Comcast has said it can pack three high-definition signals into space typically used for two — without viewers noticing a drop in quality.
But at least one viewer has.
A member of AVS Forum, a community site for audio/video enthusiasts, last week posted the results of his comparison of the compression rates for 10 HD channels offered by Comcast and Verizon Communications’ FiOS TV in Northern Virginia.
The user, “bfdtv,” said his test showed Comcast is delivering certain MPEG-2 HD channels at bit rates as much as 28% lower than Verizon, resulting in lower quality pictures.
For example, an A&E HD broadcast of an episode of The Sopranos had an average bit rate of 18.66 Megabits per second on FiOS TV, whereas Comcast’s version was 22.4% lower — at 14.48 Mbps. Verizon, like most cable operators, distributes linear TV in MPEG-2 format.
Multichannel News contacted “bfdtv,” whose real name is Ken Fowler, an audio/video buff who lives in Arlington, Va.
Fowler, reached by phone last week, said he works in the financial-services industry and has no stake in the success of Verizon or any other pay TV provider.
Fowler said he conducted the test to confirm his suspicion that some of Comcast’s HD channels were being more highly compressed than Verizon’s. “I did notice the difference, and I wanted to know that I wasn’t seeing things,” he said.
Comcast senior director of corporate communications Jenni Moyer said the company could not comment on Fowler’s test or his methodology.
“HD picture quality is extremely important to our customers and to us, and when we conduct picture quality tests, we use independent third-parties and industry-accepted testing methodologies with expert and consumer participants,” she said.
Comcast, along with the rest of the cable industry, is facing an HD balancing act.
Cable providers need to add high-definition programming, to fight the 90-plus HD-channel lineup now offered by DirecTV. But they also need to ensure they don’t sacrifice quality for quantity — and risk disappointing the likes of AVS Forum’s habitués.
In his testing, Fowler recorded the same programs as delivered by FiOS TV and Comcast, using two TiVos with CableCards.
He then extracted the video files from the TiVo digital video recorders and calculated average bit rates for each program by dividing the length of the video in seconds with the overall file size.
Fowler found Comcast has not applied higher compression rates to every HD channel.

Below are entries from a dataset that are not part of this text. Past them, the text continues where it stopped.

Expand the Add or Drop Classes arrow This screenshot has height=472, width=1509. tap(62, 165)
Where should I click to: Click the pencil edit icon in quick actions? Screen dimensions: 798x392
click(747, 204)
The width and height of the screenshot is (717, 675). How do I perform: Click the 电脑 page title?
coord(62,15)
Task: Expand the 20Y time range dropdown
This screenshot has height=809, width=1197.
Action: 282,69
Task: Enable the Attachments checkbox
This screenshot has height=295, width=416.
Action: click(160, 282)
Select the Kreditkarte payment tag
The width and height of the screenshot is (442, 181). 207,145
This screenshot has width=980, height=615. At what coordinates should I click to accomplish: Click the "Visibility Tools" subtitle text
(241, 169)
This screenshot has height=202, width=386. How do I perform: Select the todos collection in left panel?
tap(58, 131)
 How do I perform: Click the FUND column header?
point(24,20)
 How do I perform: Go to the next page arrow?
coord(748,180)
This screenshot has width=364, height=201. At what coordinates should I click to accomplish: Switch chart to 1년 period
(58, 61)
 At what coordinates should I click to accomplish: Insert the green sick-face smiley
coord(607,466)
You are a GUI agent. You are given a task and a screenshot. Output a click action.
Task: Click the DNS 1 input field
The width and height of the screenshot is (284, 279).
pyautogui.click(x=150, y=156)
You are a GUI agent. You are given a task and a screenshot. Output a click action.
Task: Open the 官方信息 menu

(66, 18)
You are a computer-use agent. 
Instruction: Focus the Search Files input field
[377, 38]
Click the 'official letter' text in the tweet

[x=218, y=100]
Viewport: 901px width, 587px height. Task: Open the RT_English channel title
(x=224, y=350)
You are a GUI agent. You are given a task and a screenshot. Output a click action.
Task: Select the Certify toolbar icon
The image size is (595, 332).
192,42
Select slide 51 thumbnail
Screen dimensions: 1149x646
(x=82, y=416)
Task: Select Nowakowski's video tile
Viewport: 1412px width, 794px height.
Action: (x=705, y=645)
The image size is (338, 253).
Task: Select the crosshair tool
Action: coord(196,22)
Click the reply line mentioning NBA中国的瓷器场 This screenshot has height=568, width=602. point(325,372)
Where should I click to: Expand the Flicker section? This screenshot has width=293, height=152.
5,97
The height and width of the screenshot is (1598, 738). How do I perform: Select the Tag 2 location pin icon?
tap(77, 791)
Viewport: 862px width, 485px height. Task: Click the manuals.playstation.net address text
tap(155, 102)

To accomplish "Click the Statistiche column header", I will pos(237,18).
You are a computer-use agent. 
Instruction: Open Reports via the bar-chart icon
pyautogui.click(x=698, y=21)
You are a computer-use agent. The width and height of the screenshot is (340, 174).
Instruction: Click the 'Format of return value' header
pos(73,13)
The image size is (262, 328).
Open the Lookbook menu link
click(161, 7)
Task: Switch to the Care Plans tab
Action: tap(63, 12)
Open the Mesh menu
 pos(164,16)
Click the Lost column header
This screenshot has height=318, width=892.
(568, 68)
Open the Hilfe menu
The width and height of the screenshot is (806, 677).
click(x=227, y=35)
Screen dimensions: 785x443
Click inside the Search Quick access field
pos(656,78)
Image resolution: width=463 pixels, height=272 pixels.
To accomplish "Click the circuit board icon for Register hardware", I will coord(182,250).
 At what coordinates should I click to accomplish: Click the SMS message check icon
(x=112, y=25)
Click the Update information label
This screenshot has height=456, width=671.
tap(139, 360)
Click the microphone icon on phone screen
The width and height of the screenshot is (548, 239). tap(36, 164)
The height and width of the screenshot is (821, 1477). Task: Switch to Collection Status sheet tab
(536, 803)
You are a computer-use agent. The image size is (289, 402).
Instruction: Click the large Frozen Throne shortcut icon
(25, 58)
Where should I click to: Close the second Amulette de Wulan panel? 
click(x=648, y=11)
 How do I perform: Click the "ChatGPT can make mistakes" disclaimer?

High-definition signals from local broadcast stations aren’t recompressed, he said, and as of March 18, ESPN HD, ESPN2 HD and Comcast SportsNet also remained “at full quality.”
But on Comcast’s more highly compressed HD channels, Fowler said, the video exhibits blurring during high-motion sequences.
Fowler conceded that his standards for whether one provider’s HD looks better than another’s may be higher than the typical subscriber.
“I’m probably not the average viewer,” he said. “The average viewer probably isn’t going to go on AVS [Forum] to find out information like this.”
Now, why does he subscribe to both FiOS TV and Comcast in the first place?
Fowler said he switched from Comcast to Verizon FiOS last year because it offered faster Internet access and more HD channels for less money.
About a month ago, Comcast in Northern Virginia launched several new channels that FiOS did not yet offer, including CNN HD, Sci Fi Channel HD and USA Network HD. In addition, Comcast announced it would carry high-definition telecasts from Mid-Atlantic Sports Network, which is “important to me as a Washington Nationals fan,” Fowler said.
After discovering FiOS would not have those new HD channels in his area before late July, he decided to switch.
Comcast also offered him a special deal — digital TV service with HBO and Starz at $39.99 per month for six months — which “certainly played a part in that decision,” said Fowler.
And because his FiOS TV service contract wasn’t up yet, he decided to do a head-to-head comparison.
“I’ve been around AVS [Forum] for a long time,” Fowler said, “and I’m one of the advocates for getting the best possible quality you can.”